Acceptance Rules (Same for All 4)

Accept experiment ONLY if:

  1. Minimum Effect Size: abs(effect_size) >= 0.10 (10% improvement)
  2. Quality Floor: accuracy >= baseline × 0.99 (99% of baseline)
  3. Latency Budget: p95_latency <= budget_ms
  4. Statistical Significance: p-value < 0.05 (Welch's t-test)
  5. Confidence Interval: CI excludes zero
  6. Holdout Pass: Replicates on holdout benchmark set
  7. Complexity Cost: Orchestration overhead < 5% of savings

Metrics Collection Checklist

For each trial, measure:

  • Task quality (accuracy, F1, ROUGE, etc.)
  • Latency p50, p95, p99 (milliseconds)
  • Throughput (tokens/sec or samples/sec)
  • Energy (joules per inference) - use RAPL + GPU telemetry
  • Memory traffic (bytes moved between hierarchy levels)
  • Cache hit rate (if available)
  • Peak power (watts)
  • Compute utilization (% of peak FLOPS)

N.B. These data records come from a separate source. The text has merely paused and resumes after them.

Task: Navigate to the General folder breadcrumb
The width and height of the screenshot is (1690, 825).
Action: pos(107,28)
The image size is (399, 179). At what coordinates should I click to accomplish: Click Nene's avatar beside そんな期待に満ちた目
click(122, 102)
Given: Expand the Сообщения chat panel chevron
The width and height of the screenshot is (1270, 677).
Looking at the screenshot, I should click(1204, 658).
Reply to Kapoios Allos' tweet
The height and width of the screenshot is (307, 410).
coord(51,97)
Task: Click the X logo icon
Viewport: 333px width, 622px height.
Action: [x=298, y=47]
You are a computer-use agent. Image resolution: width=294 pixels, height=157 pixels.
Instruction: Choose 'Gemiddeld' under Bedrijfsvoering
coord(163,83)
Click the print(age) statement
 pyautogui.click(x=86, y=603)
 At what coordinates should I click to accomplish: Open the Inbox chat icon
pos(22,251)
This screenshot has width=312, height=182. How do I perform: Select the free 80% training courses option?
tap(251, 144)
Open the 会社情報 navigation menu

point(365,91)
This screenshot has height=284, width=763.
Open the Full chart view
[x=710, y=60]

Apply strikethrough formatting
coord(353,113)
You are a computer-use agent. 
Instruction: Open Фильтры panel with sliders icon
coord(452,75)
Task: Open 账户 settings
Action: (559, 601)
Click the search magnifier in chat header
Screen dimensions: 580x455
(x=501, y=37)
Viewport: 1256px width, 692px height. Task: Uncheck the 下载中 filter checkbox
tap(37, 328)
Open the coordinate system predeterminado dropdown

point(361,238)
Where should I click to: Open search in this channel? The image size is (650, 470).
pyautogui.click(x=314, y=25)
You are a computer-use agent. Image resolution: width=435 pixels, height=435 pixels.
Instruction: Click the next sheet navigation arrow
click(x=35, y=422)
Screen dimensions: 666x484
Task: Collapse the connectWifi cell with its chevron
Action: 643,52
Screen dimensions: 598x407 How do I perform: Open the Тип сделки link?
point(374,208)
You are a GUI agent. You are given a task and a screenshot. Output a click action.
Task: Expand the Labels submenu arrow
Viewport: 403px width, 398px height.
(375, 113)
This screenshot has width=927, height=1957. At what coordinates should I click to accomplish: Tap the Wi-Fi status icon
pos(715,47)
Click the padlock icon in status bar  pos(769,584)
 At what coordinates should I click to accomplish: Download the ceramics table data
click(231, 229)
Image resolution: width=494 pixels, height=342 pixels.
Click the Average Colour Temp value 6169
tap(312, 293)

Quick Checklist for Phase 2 Startup

Prerequisites

  • Baseline hardware profiled (A100, RTX 6000, etc.)
  • BF16 baseline model frozen and measured
  • Benchmark data prepared (ImageNet, GLUE, translation, etc.)
  • Energy measurement tools configured (RAPL, GPU logging)

Implementation

  • Quantization module complete
  • Sparsity module complete
  • Memory optimizer complete
  • Compiler fusion toolkit complete
  • Trial executors written and tested
  • Config files for all 4 experiments

Execution

  • Exp 1: INT4 quantization (10 trials)
  • Exp 2: Token pruning (10 trials)
  • Exp 3: Memory optimization (10 trials)
  • Exp 4: Compiler fusion (10 trials)

Validation

  • All experiments save trial data
  • All verdicts generated (accept/reject)
  • Report generation working
  • Holdout validation passed
  • Portfolio dashboard shows all 4

Documentation

  • Individual reports generated
  • Comparison report created
  • Results stored in ResultsStore
  • Next experiments proposed

Expected Outcomes

If framework works correctly, we expect:

  • Exp 1 (Quantization): 12-18% ECD improvement, quality floor met
  • Exp 2 (Pruning): 18-25% energy reduction, some quality loss acceptable
  • Exp 3 (Memory): 20-35% memory traffic reduction, latency tradeoff
  • Exp 4 (Fusion): 12-20% latency improvement, no quality impact

These are realistic, achievable targets on existing hardware with proven techniques.


After Phase 2

Once all 4 experiments complete and verdicts are stable:

  1. Move to Phase 3: Mid-term experiments (RNS, LNS, posits, etc.)
  2. Then Phase 4: Moonshot simulators
  3. Then Phase 5: Agent-driven hypothesis generation

Only then introduce the hypothesis/build/skeptic agents.

The lab proves itself on known-good experiments first.